Prodromi di un vittimismo che sarà presto di moda, che non spiega nulla, che si rifugerà dietro il paravento della connivenza delle Forze dell’Ordine, della disparità di armamento, ma faticherà a riconoscere una differenza di caratteri e psicologie che è, invece fondamentale per capire.
Con qualche eccezione: l’organo ufficiale della Confederazione Generale del lavoro, trattando, a fine gennaio del 1921, dei conflitti di Bologna e Modena, così si esprime:
“Poi, spettacolo triste ed umiliante! Si hanno le fughe, che veruna giustificazione sottrae alla riprovazione ed alla attestazione di un contegno onde ormai vanno famosi troppi teorizzatori della violenza… i quali non hanno coscienza del loro dovere nei momenti più difficili, e sono i primi a scappare, quando maggiormente è richiesta l’opera loro e la loro presenza. L’incoscienza di coloro che determinano situazioni insostenibili è tanto più dannosa, in quanto alle conseguenze di esse essi si sottraggono affibbiandole a quelli che devono restare e soffrire”
Non ho fin qui accennato – e non intendo farlo ora – a episodi di coraggio individuale del quale furono protagonisti singoli fascisti, spesso destinati a diventare “martiri della causa”; ciò di cui sto parlando è la capacità dei mussoliniani di “fare gruppo”, tutti insieme, in una sorta di sfida a dimostrare più coraggio, che coinvolge tutti: combattenti anonimi della trincea e Arditi pluridecorati, anziani “tostissimi” e imberbi giovanetti alla loro prima esperienza di fuoco
E’ quello che Pavolini efficacemente riassumerà nella prefazione a “Squadrismo fiorentino” di Frullini:
“E gli indimenticabili vivi, i “vecchi”: rivelazione dei temperamenti colti nell’istante dello scatenamento, nell’istante lirico; crogiuolo di ceti: corto circuito di precocie, di inquietudini, di entusiastiche dedizioni.

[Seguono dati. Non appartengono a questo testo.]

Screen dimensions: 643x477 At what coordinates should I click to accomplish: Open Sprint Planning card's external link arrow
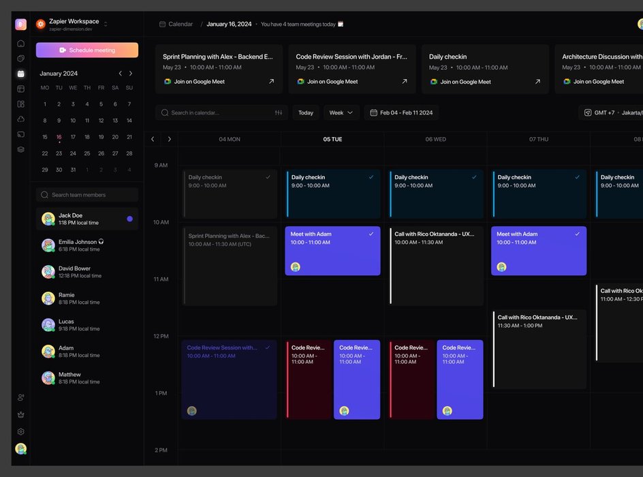271,81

Vita di capannello e di spedizione, combattimenti alle cantonate, alle siepi. Disperati litigi. Armi spaiate. Berretti da ciclisti, elmi, baveri alzati. I gagliardetti. Il fascio…”
Insomma, a fare la differenza, rispetto ai loro avversari, e in maniera determinante, è la “grinta”, il “coraggio” l’ “animosità” o chiamatelo come vi pare… è quella voglia di “non cedere” che Farinacci testimonia, a modo suo, nel brano riportato all’inizio
In un’ epoca che ci ha insegnato a disprezzare il coraggio fisico e a considerare il 99% di coloro che ne sono dotati poco più che dei paranoici con vene di sadismo (“bulli di periferia” in confronto è un affettuoso soprannome), credo che questo, però, con riferimento alla “Primavera di bellezza” non vada dimenticato.

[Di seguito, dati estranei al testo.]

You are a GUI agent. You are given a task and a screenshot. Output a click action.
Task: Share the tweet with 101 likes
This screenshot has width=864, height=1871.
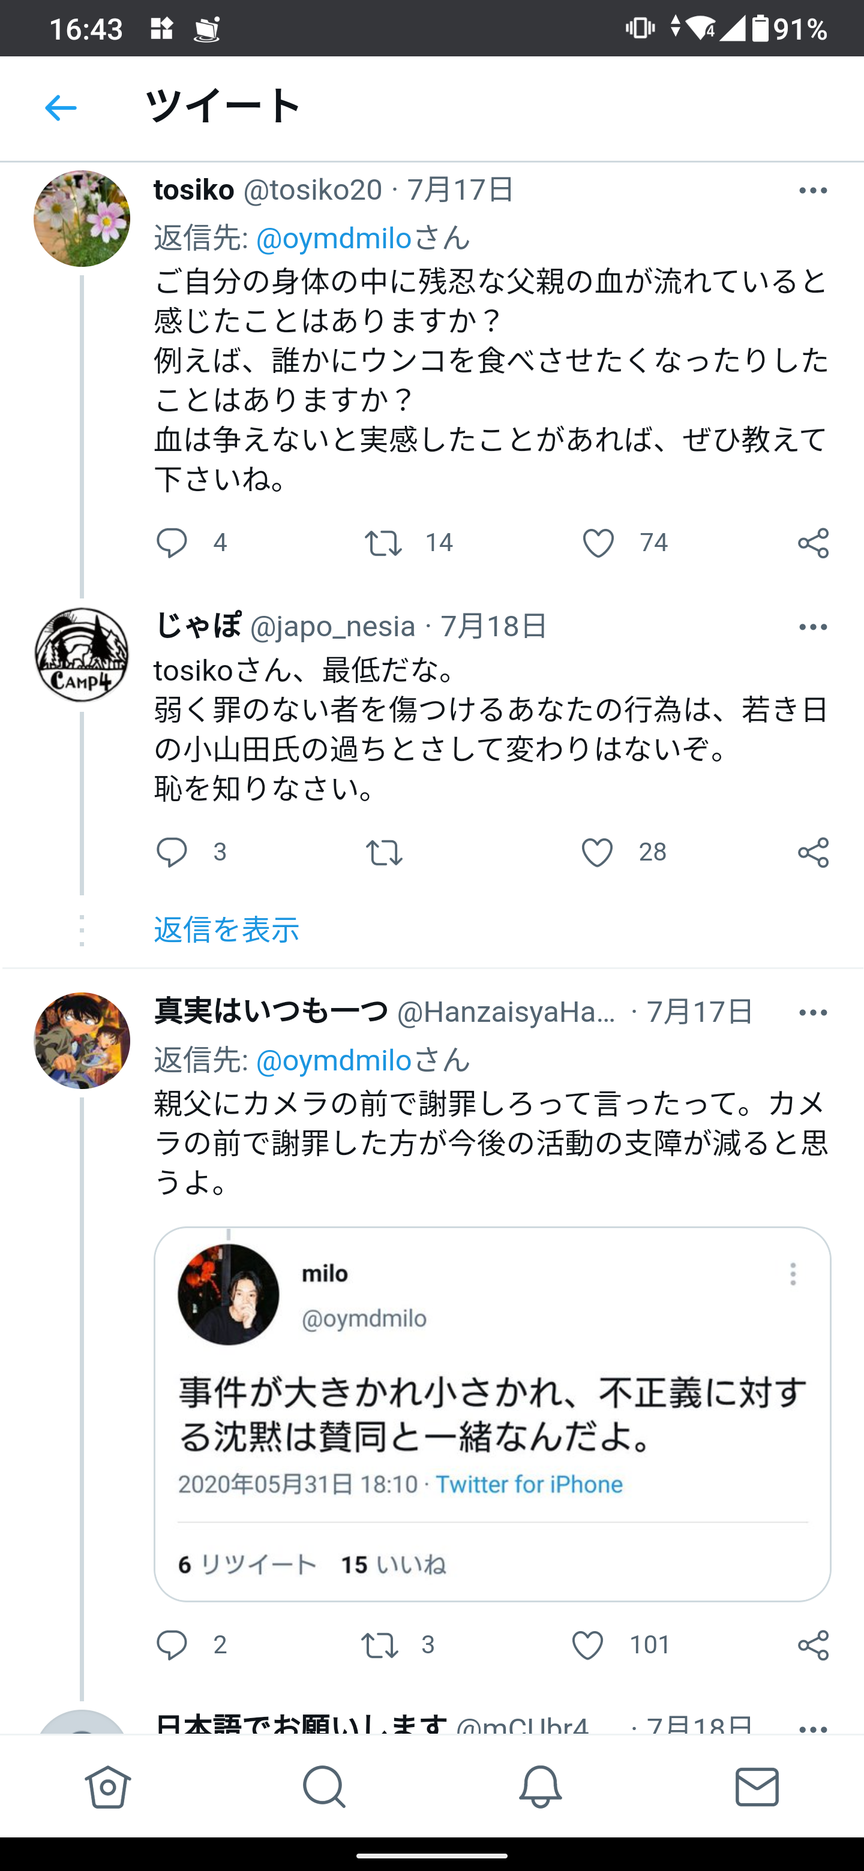tap(812, 1645)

In un noto film (Zulu, di Cy Endfield, 1964) sulle guerre anglo-zulu, dopo che, a Rorkes Drift 139 soldati britannici hanno resistito e convinto alla ritirata svariate migliaia di guerrieri Zulu, l’Ufficiale in comando si rivolge al fido Sergente Maggiore anima della difesa, e gli fa (più o meno, vado a memoria), accennando all’uso dei nuovi fucili: “Merito dei Martini-Henry” e quello, impassibile: “Sì, i Martini Henry, certo, ma con un po’ di fegato dietro”
Un insegnamento da tenere sempre presente.